Inflation remains a key pressure for the Eurozone’s economy, with other data releases showing little signs of slowdown. However, Monday’s release for the bloc’s largest economy does paint a hopeful picture that consumer inflation may soon begin to slow.

Further adding to the Euro’s struggles on Monday was a risk-averse market mood. The shift in sentiment came as Russia continued to barrage Ukraine with missile strikes on Sunday, and a continuing rise in Chinese Covid cases placed a cap on industrial demand for oil.

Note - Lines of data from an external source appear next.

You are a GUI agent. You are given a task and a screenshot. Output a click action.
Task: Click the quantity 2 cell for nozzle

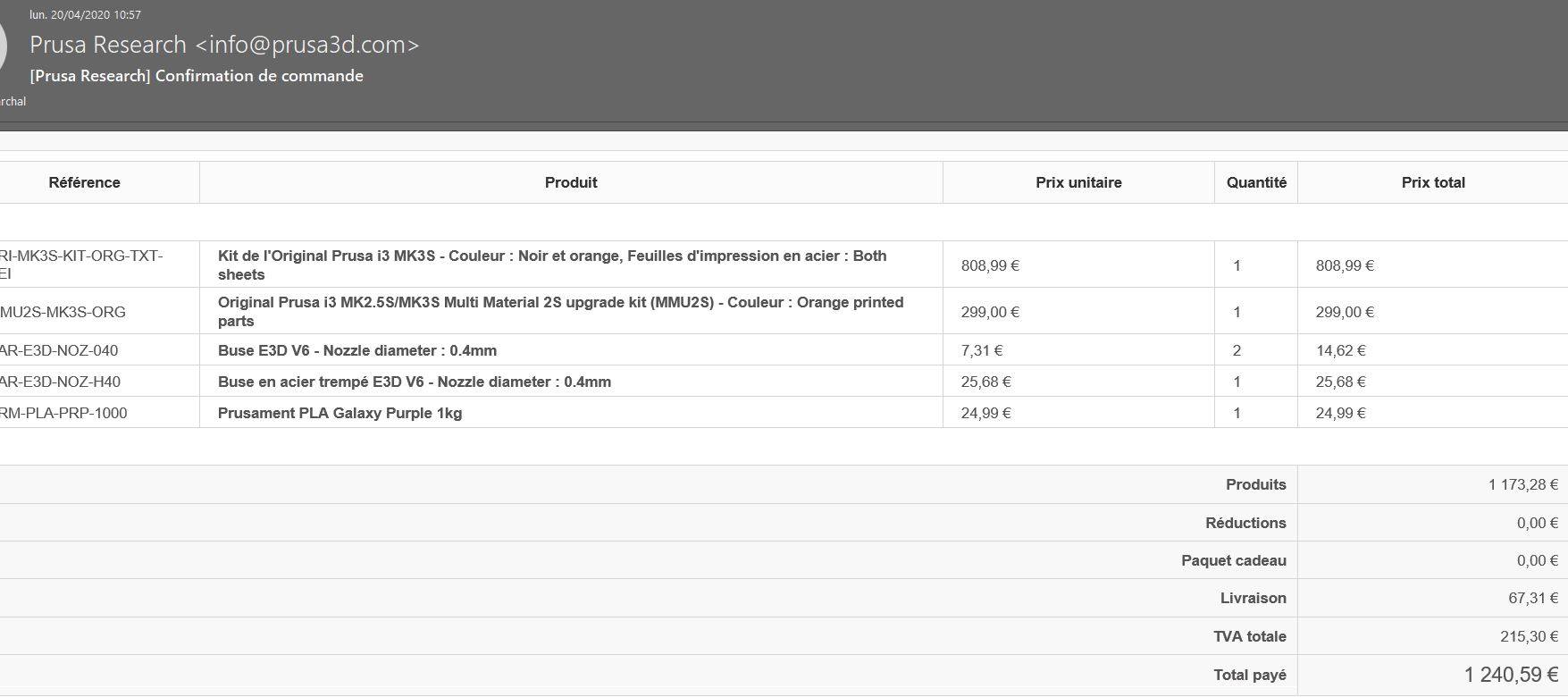click(x=1255, y=350)
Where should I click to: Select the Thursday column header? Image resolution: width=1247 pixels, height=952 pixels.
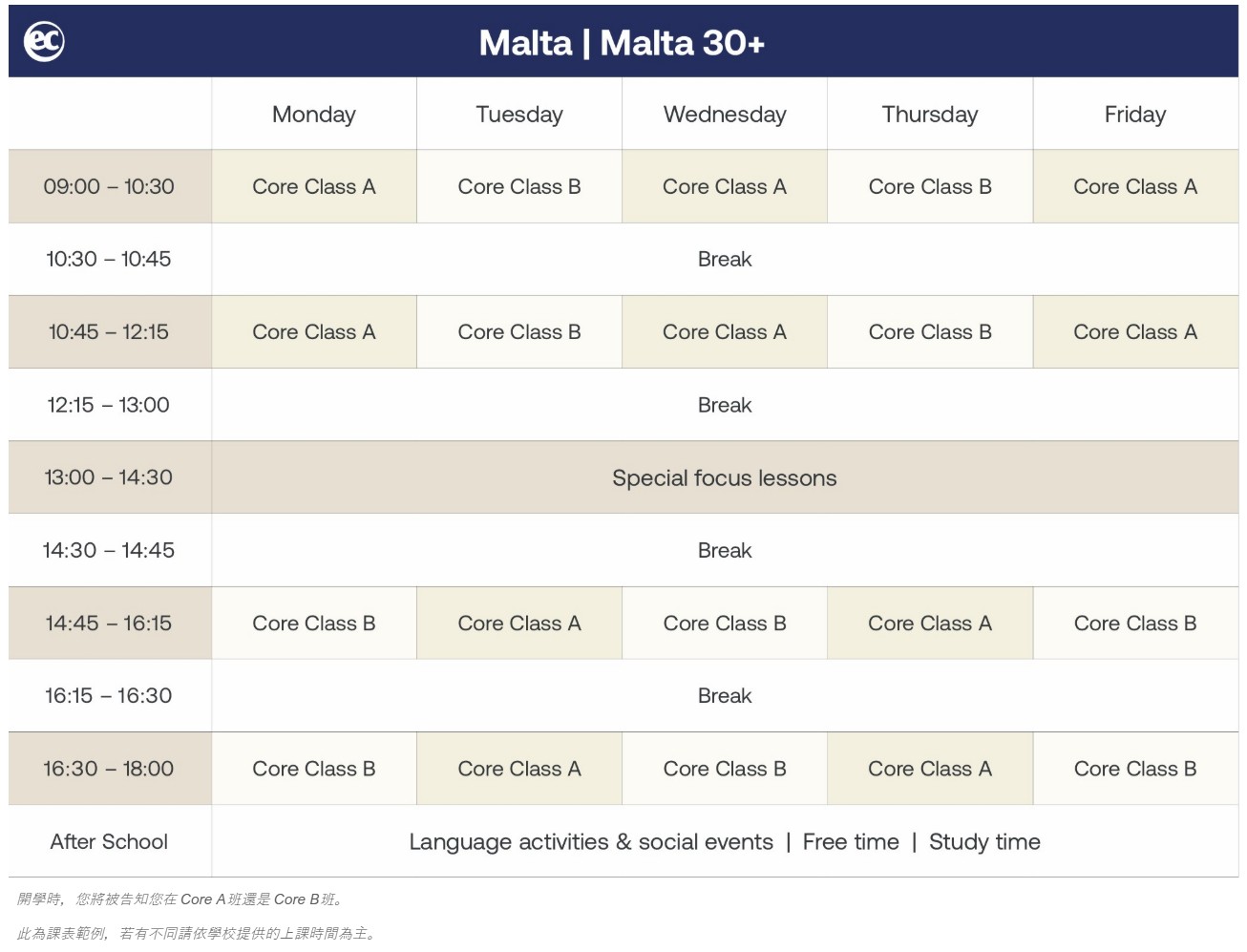click(930, 115)
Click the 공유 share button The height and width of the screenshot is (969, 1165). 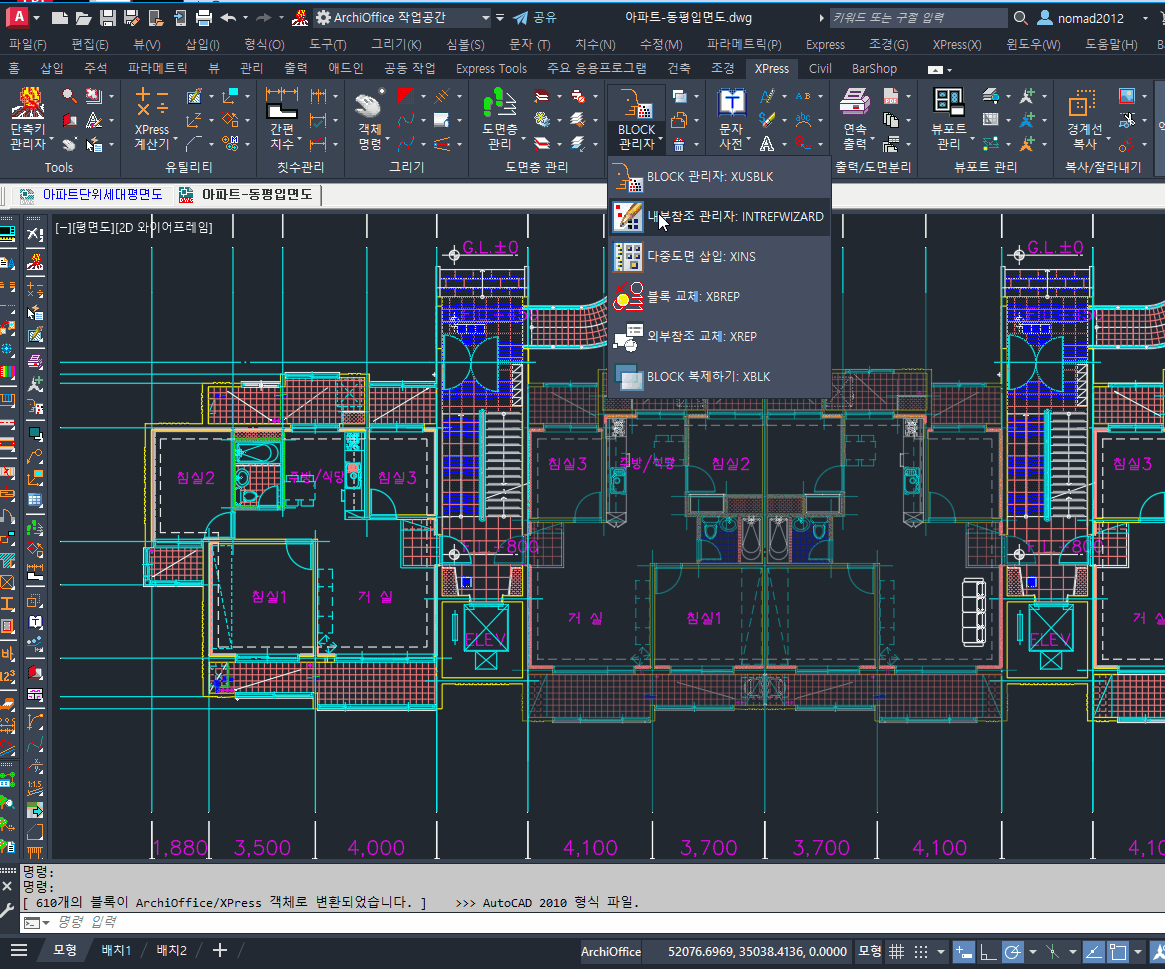point(535,18)
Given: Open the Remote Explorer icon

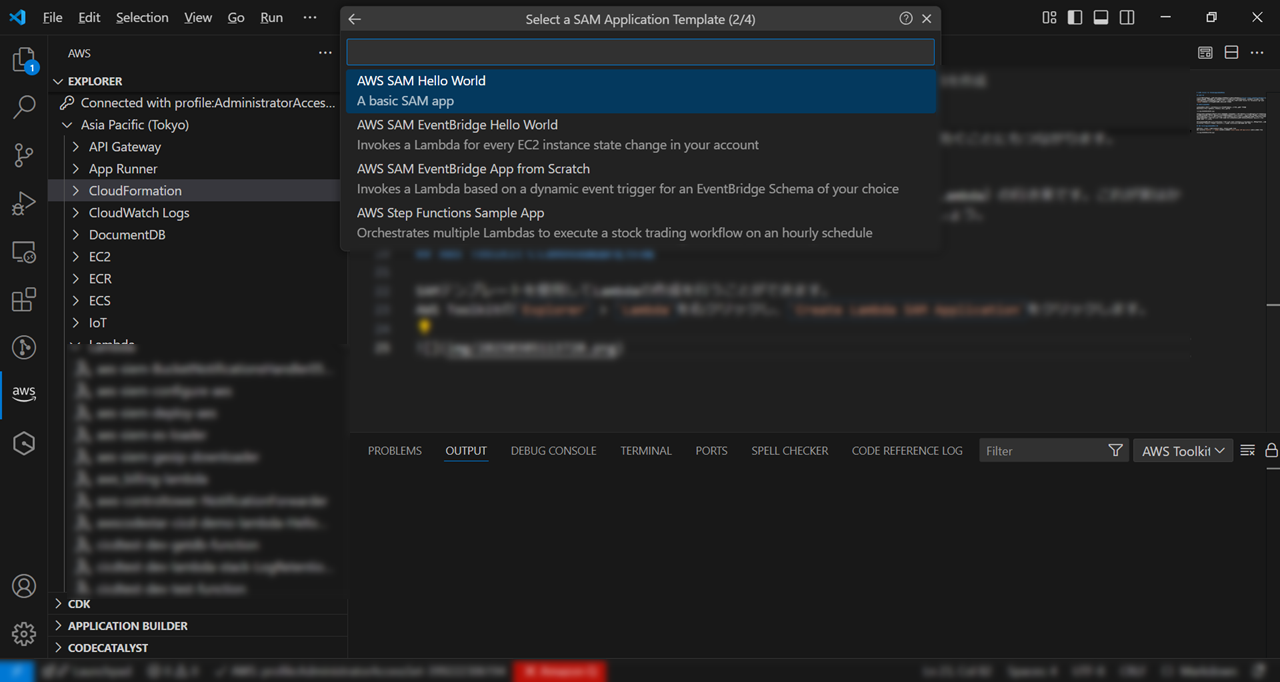Looking at the screenshot, I should click(x=24, y=251).
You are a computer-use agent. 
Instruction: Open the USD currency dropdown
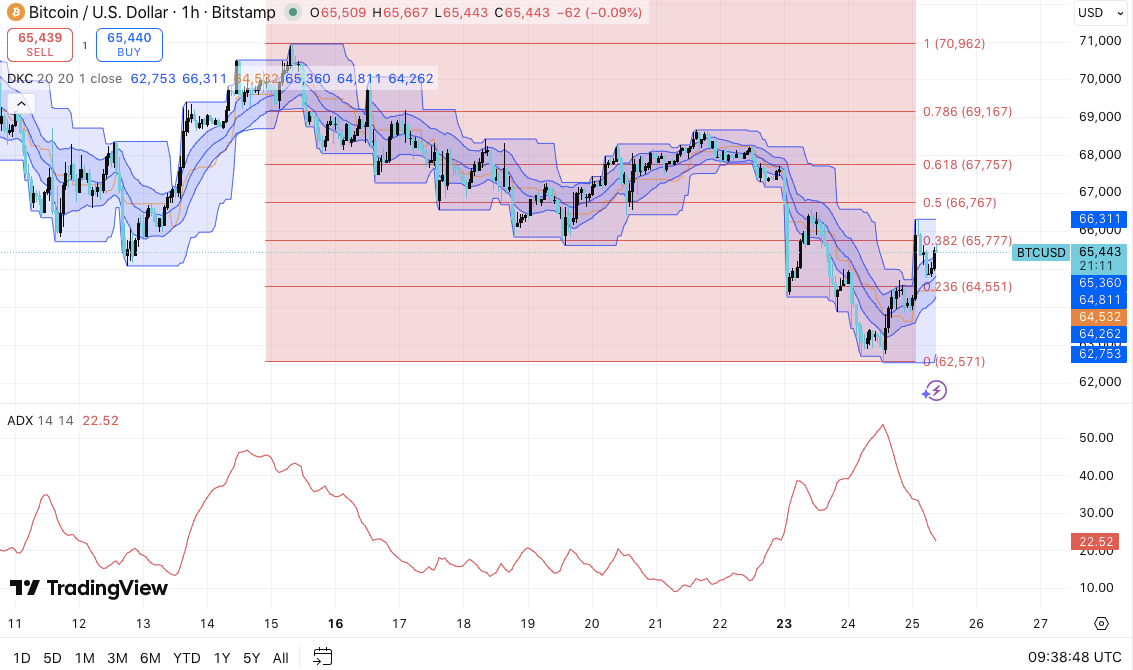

This was explained further by Marios Hadjikyriacos, a Senior Investment Analyst at XM. He stated: ’The outlook for global fuel demand continues to deteriorate, with China’s intensifying covid outbreaks and nearly every piece of incoming data pointing to a recession in the Eurozone and United Kingdom. On the supply side, even though OPEC has announced plans to slash production, it was not enough to nullify the prospect of demand destruction. There is also chatter that Europe is overloaded with oil, as refiners ordered as much as possible ahead of the ban on Russian crude that will come into force early next month.’

Pound Euro (GBP/EUR) Exchange Rate Forecast: PMI Readings to Fluctuate Pairing?



Looking ahead for the Pound Euro (GBP/EUR) exchange rate, Wednesday sees the release of private sector PMI flashes for both currencies.

With services and manufacturing expected to contract for both the EU and UK, the data may inject fresh volatility into GBP/EUR. However, as both point to slowing economic growth, they may contribute to a shift in risk-sentiment which could further wound the Euro.

Elsewhere, the European Central Bank’s (ECB) meeting minutes are due to be published on Thursday. The publication could see a boost for EUR should they contain any hints to further tightening from the Bank.